● **Your instructions**
Repeat the lines below, substituting "Command" for every "Instruction" and leaving everything else as it is.

● **Provided records**
[start]

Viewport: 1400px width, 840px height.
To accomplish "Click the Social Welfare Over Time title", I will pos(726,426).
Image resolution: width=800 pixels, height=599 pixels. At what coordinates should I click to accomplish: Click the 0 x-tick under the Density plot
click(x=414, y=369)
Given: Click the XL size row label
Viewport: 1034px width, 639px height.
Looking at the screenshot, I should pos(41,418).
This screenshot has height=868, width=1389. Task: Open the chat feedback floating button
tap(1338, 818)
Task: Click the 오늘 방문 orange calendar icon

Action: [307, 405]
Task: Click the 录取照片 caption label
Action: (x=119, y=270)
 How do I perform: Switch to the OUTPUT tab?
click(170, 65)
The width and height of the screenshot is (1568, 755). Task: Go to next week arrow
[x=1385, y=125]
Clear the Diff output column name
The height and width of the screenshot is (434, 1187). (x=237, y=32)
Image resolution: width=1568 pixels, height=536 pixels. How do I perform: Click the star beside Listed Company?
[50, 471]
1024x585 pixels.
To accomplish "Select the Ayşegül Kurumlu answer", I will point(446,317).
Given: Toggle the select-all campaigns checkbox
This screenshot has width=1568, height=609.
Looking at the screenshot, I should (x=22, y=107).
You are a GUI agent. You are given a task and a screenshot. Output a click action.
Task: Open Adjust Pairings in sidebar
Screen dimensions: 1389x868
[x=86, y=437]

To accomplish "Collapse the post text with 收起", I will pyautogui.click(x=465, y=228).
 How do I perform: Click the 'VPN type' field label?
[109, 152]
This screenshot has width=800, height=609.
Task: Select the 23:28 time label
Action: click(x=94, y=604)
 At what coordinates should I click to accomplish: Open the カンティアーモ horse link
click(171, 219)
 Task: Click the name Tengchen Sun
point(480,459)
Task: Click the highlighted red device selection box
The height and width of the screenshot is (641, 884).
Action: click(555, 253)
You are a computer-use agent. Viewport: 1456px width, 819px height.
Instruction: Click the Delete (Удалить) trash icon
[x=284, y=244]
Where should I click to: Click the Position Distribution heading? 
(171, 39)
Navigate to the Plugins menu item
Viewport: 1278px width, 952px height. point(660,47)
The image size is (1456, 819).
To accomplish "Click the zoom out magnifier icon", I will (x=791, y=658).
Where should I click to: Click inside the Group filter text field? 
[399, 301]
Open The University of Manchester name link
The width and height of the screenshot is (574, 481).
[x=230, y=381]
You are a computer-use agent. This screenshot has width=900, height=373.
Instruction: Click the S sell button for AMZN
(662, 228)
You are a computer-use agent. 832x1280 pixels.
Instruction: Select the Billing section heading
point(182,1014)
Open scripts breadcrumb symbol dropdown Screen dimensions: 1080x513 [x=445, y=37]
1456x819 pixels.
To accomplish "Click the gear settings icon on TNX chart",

[end]

● **Answer to the problem**
Viewport: 1400px width, 840px height.
To accomplish "Click the Social Welfare Over Time title", I will pos(726,426).
Image resolution: width=800 pixels, height=599 pixels. At what coordinates should I click to accomplish: Click the 0 x-tick under the Density plot
click(x=414, y=369)
Given: Click the XL size row label
Viewport: 1034px width, 639px height.
Looking at the screenshot, I should pos(41,418).
This screenshot has height=868, width=1389. Task: Open the chat feedback floating button
tap(1338, 818)
Task: Click the 오늘 방문 orange calendar icon

Action: [307, 405]
Task: Click the 录取照片 caption label
Action: (x=119, y=270)
 How do I perform: Switch to the OUTPUT tab?
click(170, 65)
The width and height of the screenshot is (1568, 755). Task: Go to next week arrow
[x=1385, y=125]
Clear the Diff output column name
The height and width of the screenshot is (434, 1187). (x=237, y=32)
Image resolution: width=1568 pixels, height=536 pixels. How do I perform: Click the star beside Listed Company?
[50, 471]
1024x585 pixels.
To accomplish "Select the Ayşegül Kurumlu answer", I will point(446,317).
Given: Toggle the select-all campaigns checkbox
This screenshot has width=1568, height=609.
Looking at the screenshot, I should (x=22, y=107).
You are a GUI agent. You are given a task and a screenshot. Output a click action.
Task: Open Adjust Pairings in sidebar
Screen dimensions: 1389x868
[x=86, y=437]

To accomplish "Collapse the post text with 收起", I will pyautogui.click(x=465, y=228).
 How do I perform: Click the 'VPN type' field label?
[109, 152]
This screenshot has width=800, height=609.
Task: Select the 23:28 time label
Action: click(x=94, y=604)
 At what coordinates should I click to accomplish: Open the カンティアーモ horse link
click(171, 219)
 Task: Click the name Tengchen Sun
point(480,459)
Task: Click the highlighted red device selection box
The height and width of the screenshot is (641, 884).
Action: click(555, 253)
You are a computer-use agent. Viewport: 1456px width, 819px height.
Command: Click the Delete (Удалить) trash icon
[x=284, y=244]
Where should I click to: Click the Position Distribution heading? 
(171, 39)
Navigate to the Plugins menu item
Viewport: 1278px width, 952px height. point(660,47)
The image size is (1456, 819).
To accomplish "Click the zoom out magnifier icon", I will (x=791, y=658).
Where should I click to: Click inside the Group filter text field? 
[399, 301]
Open The University of Manchester name link
The width and height of the screenshot is (574, 481).
[x=230, y=381]
You are a computer-use agent. This screenshot has width=900, height=373.
Command: Click the S sell button for AMZN
(662, 228)
You are a computer-use agent. 832x1280 pixels.
Command: Select the Billing section heading
point(182,1014)
Open scripts breadcrumb symbol dropdown Screen dimensions: 1080x513 [x=445, y=37]
1456x819 pixels.
To accomplish "Click the gear settings icon on TNX chart",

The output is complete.